> _WORK TO BE COMPLETED_:
Using the records below, write out again exactly the lines that begin at the line containing "Collapse the Sin Grupo row" and end at the line containing "Task: Open the red ad blocker extension", and no other lines.

> _GIVEN DATA_:
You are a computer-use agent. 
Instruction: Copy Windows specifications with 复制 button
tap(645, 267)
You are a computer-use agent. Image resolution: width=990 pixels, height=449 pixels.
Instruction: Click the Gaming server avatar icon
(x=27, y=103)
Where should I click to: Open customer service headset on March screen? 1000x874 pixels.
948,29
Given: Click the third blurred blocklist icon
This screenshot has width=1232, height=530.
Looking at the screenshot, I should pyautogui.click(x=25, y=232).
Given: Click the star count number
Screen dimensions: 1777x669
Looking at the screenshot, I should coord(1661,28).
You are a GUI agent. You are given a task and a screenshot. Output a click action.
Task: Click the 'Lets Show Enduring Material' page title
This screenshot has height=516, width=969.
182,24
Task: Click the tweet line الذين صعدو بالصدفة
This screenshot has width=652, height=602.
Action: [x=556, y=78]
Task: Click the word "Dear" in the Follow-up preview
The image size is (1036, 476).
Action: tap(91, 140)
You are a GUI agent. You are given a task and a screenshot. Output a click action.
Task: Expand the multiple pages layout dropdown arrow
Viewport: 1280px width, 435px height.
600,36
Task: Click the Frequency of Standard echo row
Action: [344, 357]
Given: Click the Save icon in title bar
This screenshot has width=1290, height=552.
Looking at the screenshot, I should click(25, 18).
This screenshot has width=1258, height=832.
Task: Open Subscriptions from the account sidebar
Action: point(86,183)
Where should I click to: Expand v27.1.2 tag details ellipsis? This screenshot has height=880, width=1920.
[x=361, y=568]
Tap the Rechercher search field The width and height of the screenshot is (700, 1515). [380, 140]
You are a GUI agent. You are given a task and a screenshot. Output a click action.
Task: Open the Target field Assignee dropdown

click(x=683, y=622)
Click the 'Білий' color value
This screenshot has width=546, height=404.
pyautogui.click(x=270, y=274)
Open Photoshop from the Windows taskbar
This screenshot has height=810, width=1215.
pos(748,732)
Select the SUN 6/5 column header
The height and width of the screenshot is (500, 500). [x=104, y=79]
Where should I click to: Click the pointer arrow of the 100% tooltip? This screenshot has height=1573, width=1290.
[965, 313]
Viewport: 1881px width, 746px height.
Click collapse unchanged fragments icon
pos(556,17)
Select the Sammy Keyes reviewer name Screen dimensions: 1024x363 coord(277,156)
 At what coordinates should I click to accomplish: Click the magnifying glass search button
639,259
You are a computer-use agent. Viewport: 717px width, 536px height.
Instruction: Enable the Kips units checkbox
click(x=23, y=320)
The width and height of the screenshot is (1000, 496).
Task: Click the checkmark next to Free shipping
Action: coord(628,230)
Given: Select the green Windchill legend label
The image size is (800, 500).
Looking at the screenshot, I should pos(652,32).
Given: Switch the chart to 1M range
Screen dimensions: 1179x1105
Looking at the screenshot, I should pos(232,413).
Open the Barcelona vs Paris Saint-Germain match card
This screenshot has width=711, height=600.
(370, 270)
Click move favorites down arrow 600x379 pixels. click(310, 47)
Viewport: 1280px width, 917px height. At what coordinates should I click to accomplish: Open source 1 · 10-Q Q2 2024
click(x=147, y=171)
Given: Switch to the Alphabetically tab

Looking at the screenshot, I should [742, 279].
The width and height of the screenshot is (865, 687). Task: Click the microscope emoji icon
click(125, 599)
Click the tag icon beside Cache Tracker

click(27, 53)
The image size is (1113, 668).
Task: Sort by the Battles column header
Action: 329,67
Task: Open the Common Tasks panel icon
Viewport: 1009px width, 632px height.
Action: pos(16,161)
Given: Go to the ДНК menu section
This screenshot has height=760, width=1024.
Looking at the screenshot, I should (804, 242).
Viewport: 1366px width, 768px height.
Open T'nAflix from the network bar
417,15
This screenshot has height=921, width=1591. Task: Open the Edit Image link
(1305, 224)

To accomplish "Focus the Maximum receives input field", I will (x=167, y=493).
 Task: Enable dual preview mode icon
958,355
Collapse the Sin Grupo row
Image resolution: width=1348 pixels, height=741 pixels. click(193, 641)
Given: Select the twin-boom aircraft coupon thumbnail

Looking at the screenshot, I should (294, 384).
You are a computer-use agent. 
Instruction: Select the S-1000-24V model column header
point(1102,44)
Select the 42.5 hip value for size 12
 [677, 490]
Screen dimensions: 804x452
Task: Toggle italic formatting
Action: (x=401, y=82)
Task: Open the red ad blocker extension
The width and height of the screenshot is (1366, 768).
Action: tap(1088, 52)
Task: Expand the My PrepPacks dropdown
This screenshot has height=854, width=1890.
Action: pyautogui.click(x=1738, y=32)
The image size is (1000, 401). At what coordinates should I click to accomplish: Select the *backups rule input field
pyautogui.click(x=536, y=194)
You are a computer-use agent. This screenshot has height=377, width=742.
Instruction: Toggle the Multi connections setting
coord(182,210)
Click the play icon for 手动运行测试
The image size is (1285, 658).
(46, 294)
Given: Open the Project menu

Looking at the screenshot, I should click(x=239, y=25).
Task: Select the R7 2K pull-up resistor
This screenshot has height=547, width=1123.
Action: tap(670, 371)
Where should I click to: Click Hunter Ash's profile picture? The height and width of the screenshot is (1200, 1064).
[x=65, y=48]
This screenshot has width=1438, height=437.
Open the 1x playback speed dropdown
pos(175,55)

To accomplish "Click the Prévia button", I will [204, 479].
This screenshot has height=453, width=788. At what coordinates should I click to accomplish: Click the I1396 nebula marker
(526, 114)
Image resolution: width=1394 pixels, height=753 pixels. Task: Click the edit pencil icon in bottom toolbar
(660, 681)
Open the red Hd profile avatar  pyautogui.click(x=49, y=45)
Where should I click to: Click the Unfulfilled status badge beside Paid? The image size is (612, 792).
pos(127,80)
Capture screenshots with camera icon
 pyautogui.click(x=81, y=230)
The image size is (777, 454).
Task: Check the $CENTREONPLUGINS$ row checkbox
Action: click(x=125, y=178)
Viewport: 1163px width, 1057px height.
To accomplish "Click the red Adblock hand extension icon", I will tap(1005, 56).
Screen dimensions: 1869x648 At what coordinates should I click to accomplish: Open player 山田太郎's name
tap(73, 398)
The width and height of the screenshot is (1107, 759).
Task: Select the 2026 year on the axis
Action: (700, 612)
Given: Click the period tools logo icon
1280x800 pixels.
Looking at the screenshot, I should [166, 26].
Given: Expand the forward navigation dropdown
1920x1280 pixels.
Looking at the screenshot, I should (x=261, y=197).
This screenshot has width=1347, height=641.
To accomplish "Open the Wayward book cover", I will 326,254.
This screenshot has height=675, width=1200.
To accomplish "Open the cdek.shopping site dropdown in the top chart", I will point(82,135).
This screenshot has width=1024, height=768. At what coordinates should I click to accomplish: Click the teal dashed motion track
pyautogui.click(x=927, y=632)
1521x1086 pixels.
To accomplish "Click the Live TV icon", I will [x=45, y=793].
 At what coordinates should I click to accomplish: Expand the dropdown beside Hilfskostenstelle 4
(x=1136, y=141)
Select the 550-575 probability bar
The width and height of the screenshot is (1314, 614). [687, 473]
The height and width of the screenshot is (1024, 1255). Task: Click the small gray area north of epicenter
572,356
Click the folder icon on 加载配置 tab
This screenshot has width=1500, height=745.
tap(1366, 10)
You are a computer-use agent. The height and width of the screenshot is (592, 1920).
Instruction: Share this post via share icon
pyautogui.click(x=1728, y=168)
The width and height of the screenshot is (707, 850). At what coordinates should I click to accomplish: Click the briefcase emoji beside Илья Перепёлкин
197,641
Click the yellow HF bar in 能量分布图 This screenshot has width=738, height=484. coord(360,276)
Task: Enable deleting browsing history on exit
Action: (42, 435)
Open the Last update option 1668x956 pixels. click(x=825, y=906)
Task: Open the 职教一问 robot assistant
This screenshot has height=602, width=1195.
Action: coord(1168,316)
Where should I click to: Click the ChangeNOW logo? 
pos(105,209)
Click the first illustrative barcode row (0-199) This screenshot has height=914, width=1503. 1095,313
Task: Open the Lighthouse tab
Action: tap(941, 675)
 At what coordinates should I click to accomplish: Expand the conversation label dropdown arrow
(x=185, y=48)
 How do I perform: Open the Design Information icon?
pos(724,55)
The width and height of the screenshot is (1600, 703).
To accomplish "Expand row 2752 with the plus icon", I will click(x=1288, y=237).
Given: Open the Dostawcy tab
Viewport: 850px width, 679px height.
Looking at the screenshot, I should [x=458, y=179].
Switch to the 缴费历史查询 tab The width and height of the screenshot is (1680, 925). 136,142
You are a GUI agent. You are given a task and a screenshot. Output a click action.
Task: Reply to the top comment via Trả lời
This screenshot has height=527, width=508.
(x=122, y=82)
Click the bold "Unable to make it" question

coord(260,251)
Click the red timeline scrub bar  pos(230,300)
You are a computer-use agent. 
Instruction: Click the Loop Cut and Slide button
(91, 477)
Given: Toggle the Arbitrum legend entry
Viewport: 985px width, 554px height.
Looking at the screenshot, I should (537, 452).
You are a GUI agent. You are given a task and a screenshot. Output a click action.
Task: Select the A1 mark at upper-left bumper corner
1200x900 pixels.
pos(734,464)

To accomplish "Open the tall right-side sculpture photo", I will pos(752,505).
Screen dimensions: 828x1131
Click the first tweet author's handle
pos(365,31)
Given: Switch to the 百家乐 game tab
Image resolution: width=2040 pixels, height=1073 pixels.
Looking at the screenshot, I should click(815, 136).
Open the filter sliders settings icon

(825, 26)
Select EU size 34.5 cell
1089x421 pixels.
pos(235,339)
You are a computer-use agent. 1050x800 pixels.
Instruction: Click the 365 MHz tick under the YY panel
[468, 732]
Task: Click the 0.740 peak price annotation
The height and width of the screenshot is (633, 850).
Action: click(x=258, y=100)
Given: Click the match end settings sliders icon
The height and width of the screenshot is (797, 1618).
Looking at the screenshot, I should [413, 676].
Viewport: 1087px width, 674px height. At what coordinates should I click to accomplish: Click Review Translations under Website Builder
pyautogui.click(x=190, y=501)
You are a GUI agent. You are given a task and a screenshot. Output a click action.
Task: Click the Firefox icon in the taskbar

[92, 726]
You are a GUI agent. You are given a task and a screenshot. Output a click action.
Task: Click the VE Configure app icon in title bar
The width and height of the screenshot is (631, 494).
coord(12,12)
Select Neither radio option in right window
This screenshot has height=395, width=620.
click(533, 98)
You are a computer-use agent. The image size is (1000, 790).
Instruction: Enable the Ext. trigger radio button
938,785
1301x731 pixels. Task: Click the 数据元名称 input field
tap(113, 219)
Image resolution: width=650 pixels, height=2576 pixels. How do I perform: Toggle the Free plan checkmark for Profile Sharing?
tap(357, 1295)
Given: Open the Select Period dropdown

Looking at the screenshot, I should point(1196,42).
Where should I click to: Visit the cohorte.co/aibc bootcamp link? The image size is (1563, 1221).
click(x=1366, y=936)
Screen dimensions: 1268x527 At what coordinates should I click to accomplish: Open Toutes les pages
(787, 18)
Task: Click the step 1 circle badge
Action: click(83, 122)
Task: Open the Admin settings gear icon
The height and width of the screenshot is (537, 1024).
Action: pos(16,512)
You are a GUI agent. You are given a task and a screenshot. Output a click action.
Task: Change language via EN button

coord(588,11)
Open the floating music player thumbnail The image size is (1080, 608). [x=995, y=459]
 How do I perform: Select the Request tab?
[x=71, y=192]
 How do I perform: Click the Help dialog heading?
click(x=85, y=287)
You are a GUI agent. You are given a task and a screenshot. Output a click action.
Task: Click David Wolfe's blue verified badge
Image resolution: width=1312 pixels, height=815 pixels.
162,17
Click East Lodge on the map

> _WRITTEN SOLUTION_:
Collapse the Sin Grupo row
Image resolution: width=1348 pixels, height=741 pixels. click(193, 641)
Given: Select the twin-boom aircraft coupon thumbnail

Looking at the screenshot, I should (294, 384).
You are a computer-use agent. 
Instruction: Select the S-1000-24V model column header
point(1102,44)
Select the 42.5 hip value for size 12
 [677, 490]
Screen dimensions: 804x452
Task: Toggle italic formatting
Action: (x=401, y=82)
Task: Open the red ad blocker extension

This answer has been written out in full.